Another impressive turn comes from Paul Ready as the Cardinal. He’s a world away from Motherland’s simpering stay-at-home dad Kevin, here radiating a disquieting, chilling malevolence as he bullies, sexually assaults and murders his way through the play. Such scenes are shocking in their brutality but when other moments call for more subtlety, the script frustratingly insists on spelling out that such behaviours are wrong and misogynistic. It’s at points like these that you most miss Webster’s poetry.
In his play, Webster kills off the Duchess before the final act, leaving the male characters to destroy each other in a bloodbath. Here, Harris keeps the Duchess and the other female victims on as ghostly presences until the final scene, bloody visual reminders of male violence, who enact their revenge by whispering to their tormentors from beyond the grave.

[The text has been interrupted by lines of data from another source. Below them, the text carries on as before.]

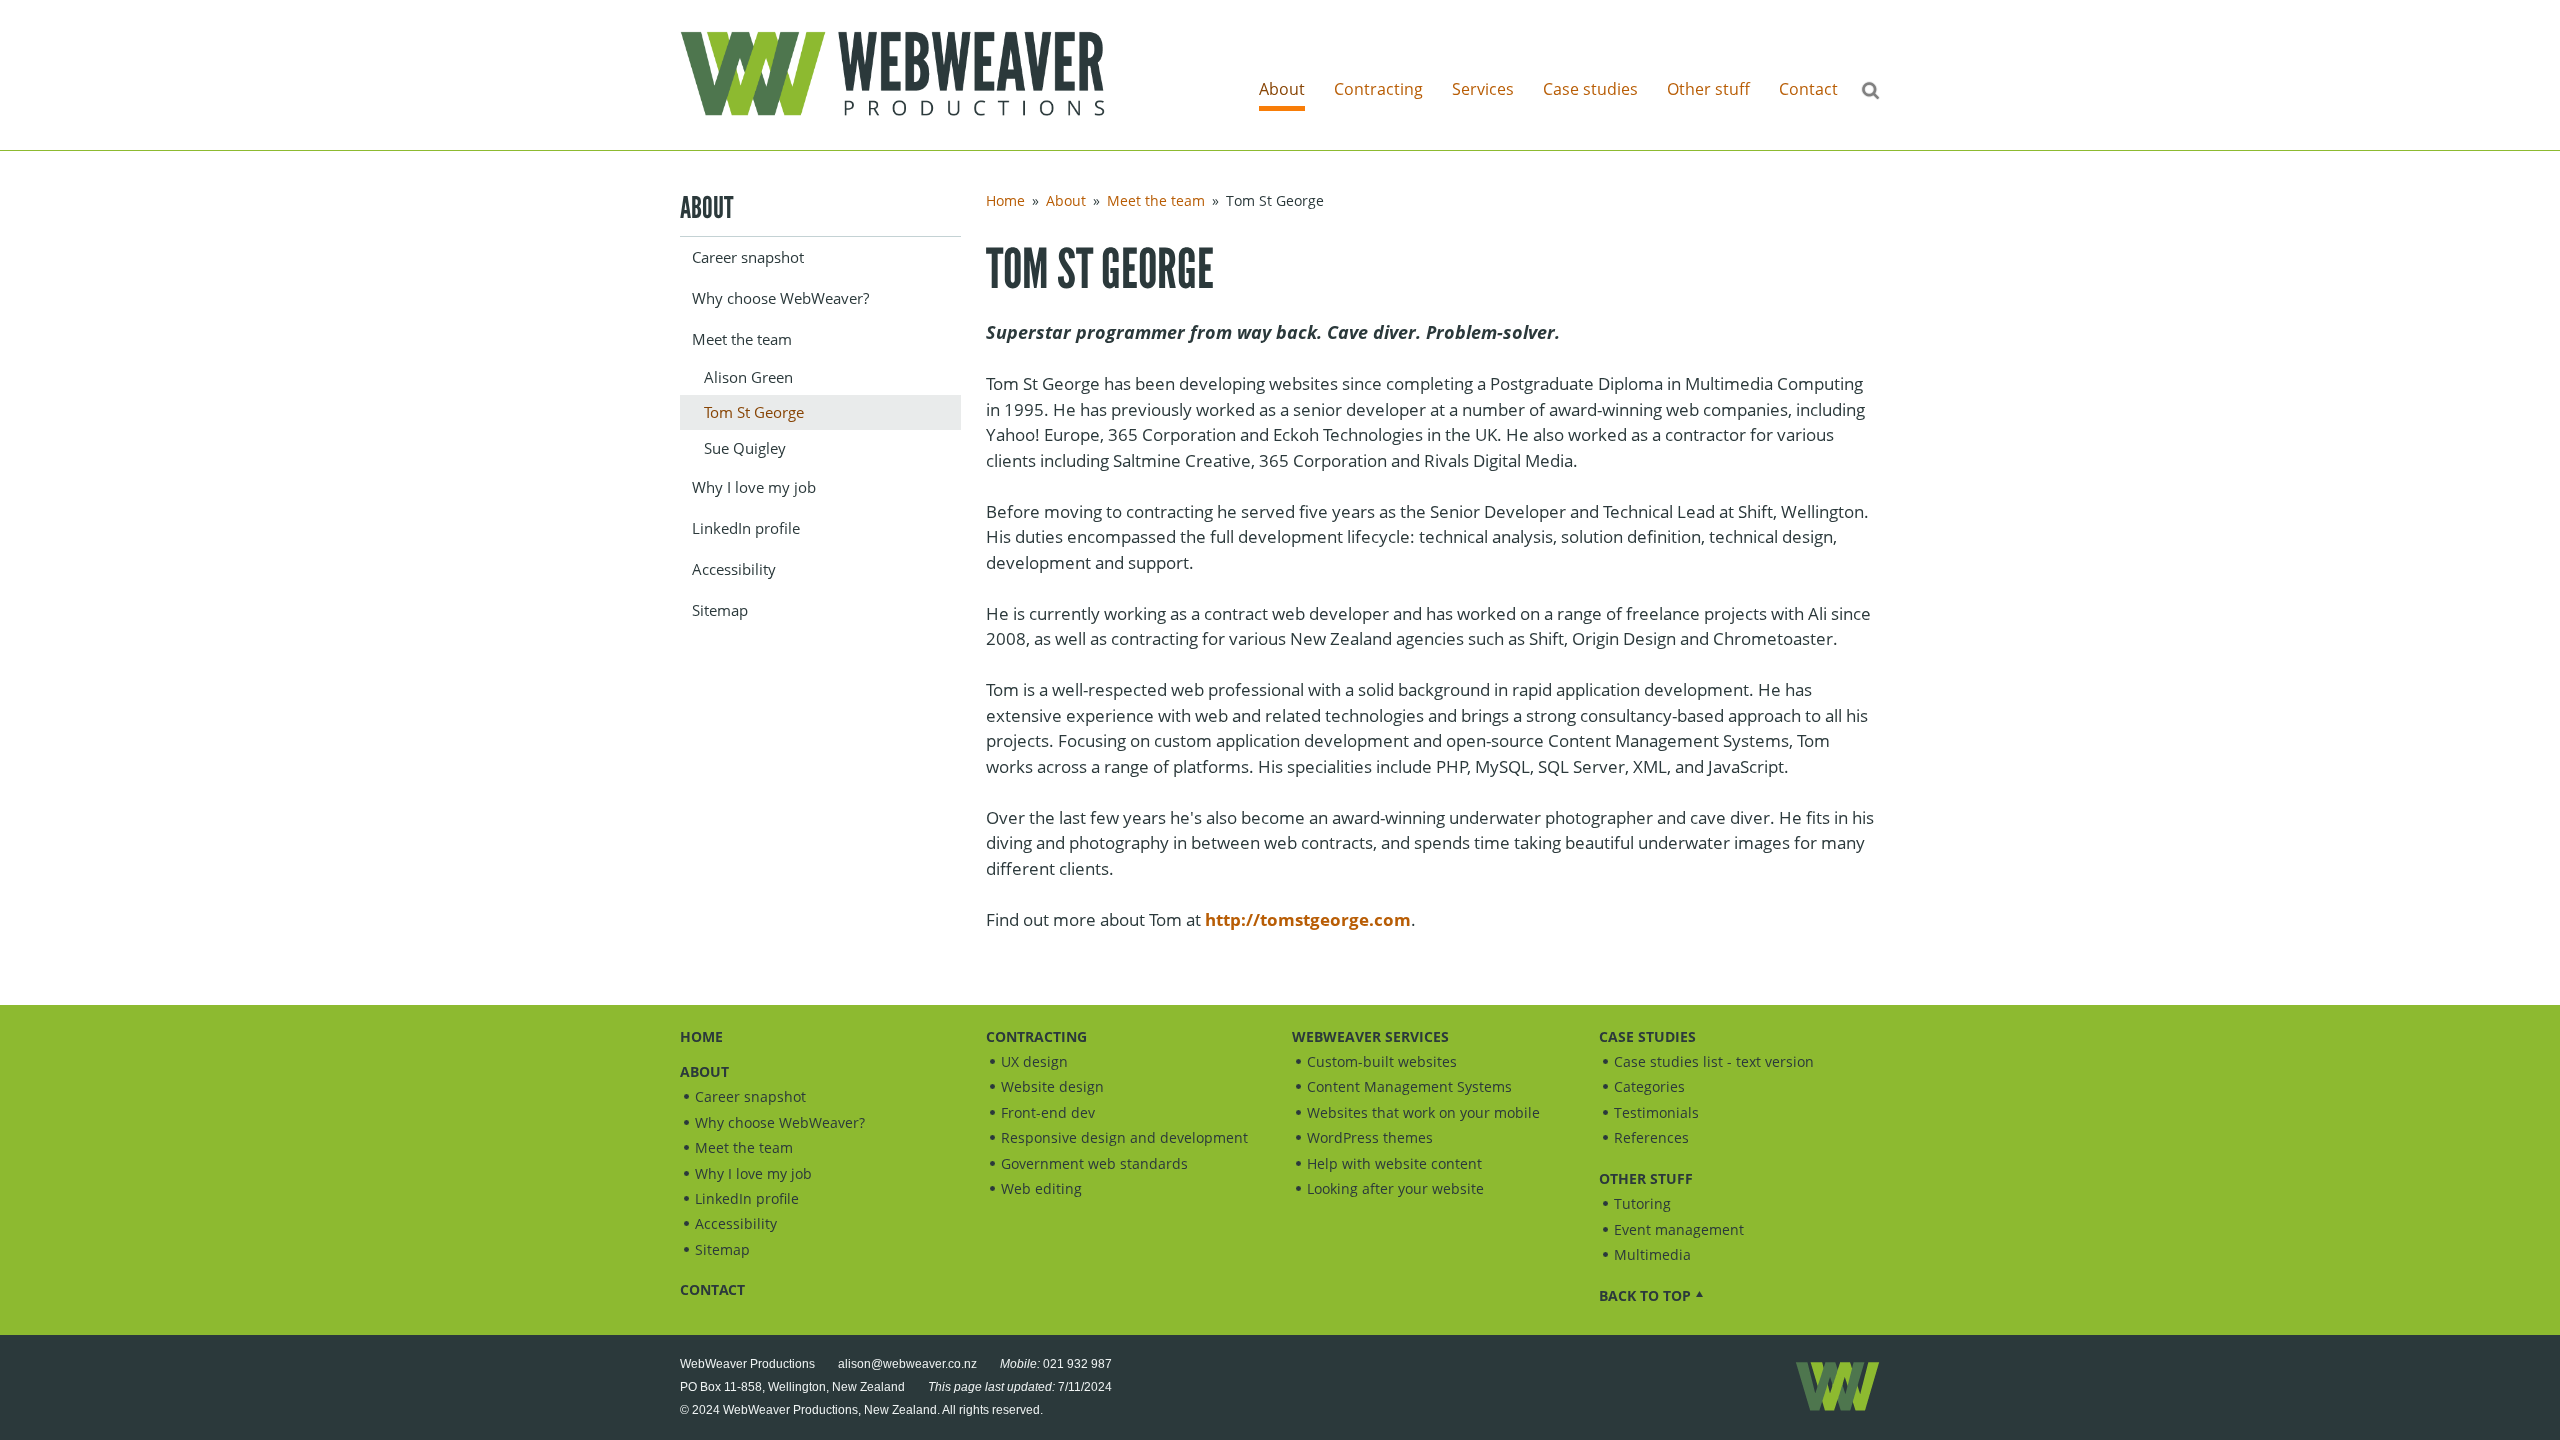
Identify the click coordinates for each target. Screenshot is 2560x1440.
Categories (1649, 1086)
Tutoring (1642, 1203)
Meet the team (742, 339)
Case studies (1590, 89)
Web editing (1041, 1188)
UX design (1034, 1061)
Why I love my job (754, 487)
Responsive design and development (1124, 1137)
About (1282, 89)
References (1651, 1137)
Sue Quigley (745, 448)
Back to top (1645, 1295)
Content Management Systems (1409, 1086)
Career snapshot (748, 257)
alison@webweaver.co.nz (907, 1364)
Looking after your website (1395, 1188)
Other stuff (1708, 89)
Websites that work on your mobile (1423, 1112)
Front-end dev (1048, 1112)
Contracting (1378, 89)
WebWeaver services (1370, 1036)
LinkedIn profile (746, 528)
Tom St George (754, 412)
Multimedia (1652, 1254)
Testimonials (1656, 1112)
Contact (1808, 89)
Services (1483, 89)
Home (1005, 200)
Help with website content (1394, 1163)
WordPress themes (1370, 1137)
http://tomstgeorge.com (1308, 919)
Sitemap (720, 610)
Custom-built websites (1382, 1061)
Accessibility (734, 569)
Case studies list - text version (1714, 1061)
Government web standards (1094, 1163)
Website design (1052, 1086)
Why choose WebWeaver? (780, 298)
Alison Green (748, 377)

While the desire to do this is understandable, it feels more muddled and less striking than their absence would have been. When the gory conclusion arrives, the blackly comic edge to it all verges on the ridiculous, and had audiences nervously laughing on the night I attended.
Despite this tonally jarring ending – and some occasionally distracting technical interventions – Harris pulls off a pacy, intense production. Revivals of Webster’s classic come around often enough, but Whittaker and this superb ensemble are surely reason enough to pay the Trafalgar a visit. Who knows? It may be another decade before you have a chance to see her onstage again.